Hutan Pangan yang Selaras dengan Alam
Rencana pengembangan Hutan Pangan mendapat sambutan baik oleh masyarakat. Terlebih rencana ini disosialisasikan bertepatan dengan Hari Pangan Internasional dan Hari Suci Tumpek Pengatag (Hari pemuliaan terhadap tanaman) bagi masyarakat lokal. Acara pun diawali dengan persembahyangan di Pura Subak Merta Sari, Banjar Bukit Sari.
Sosialisasi dirasa sebagai bentuk penyelarasan antara Sekala dan Niskala dengan kaitannya terhadap Tri Hita Karana. “Hutan Pangan ini erat kaitannya dengan Tri Hita Karana, bagaimana kita menjalin hubungan yang harmonis dengan tuhan, alam, dan sesama,” ungkap Kelian Adat Desa Sumberklampok.

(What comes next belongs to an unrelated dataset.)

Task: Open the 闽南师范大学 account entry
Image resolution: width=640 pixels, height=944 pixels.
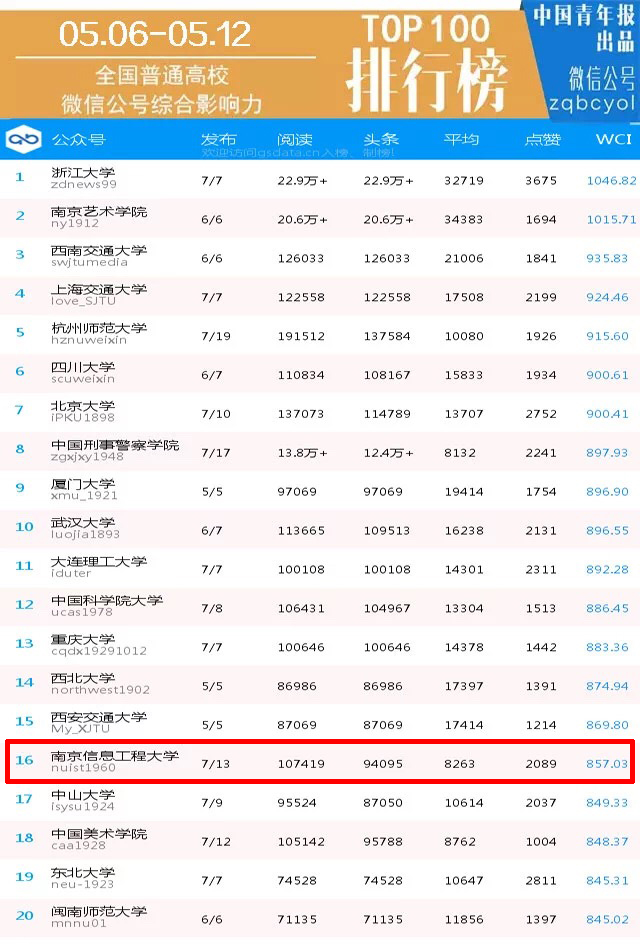Action: pyautogui.click(x=98, y=911)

Tanggapan baik juga hadir dari kelompok pemuda Banjar Bukit Sari yang mengerti pentingnya kedaulatan pangan, terlebih di masa pandemi seperti saat ini. Hari Pangan Internasional pun tidak hanya sebagai seremonial, melainkan langkah awal petani Sumberklampok untuk menjadi berdaulat secara pangan dan sosial. “Hutan pangan ini sangat penting, karena pangan itu sangat diperlukan, jadi nantinya kita tidak selalu bergantung dengan membeli pangan, tapi bisa menghasilkan disini,” jelas Dipa.